Work instructions :: Go through the listing below and output exactly the line with "Tap the Post views play icon", the line with "Like Emin Orhun's", and each line between; omit the rest.

Available data ::
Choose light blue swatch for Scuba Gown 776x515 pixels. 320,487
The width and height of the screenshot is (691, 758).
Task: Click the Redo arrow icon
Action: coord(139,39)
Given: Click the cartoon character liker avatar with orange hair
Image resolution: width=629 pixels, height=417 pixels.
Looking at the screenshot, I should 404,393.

==

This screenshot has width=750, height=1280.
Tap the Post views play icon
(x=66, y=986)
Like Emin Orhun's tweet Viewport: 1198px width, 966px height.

...

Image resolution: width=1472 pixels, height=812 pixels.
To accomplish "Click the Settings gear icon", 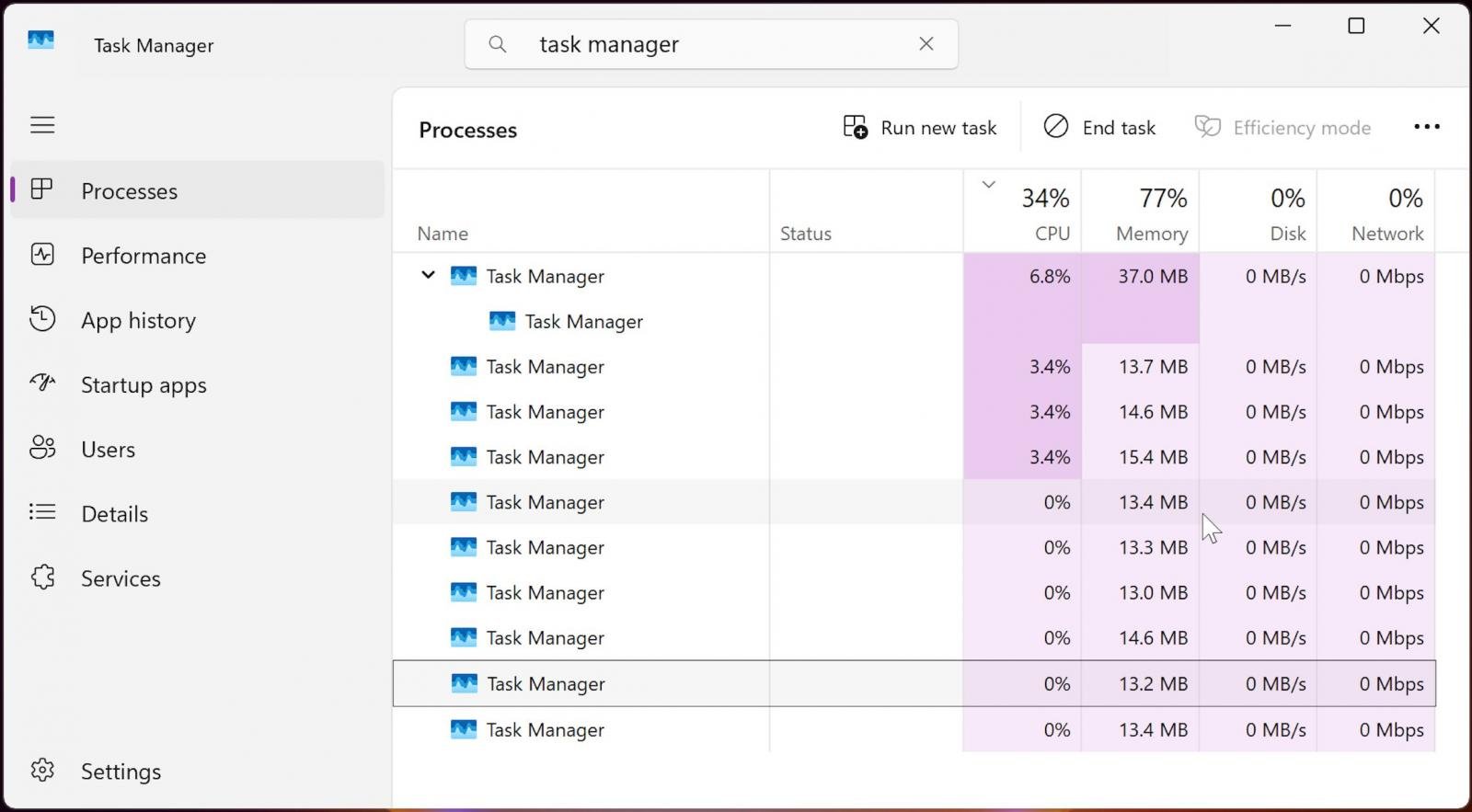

Result ::
Tap the Post views play icon
(x=66, y=986)
Like Emin Orhun's tweet Viewport: 1198px width, 966px height.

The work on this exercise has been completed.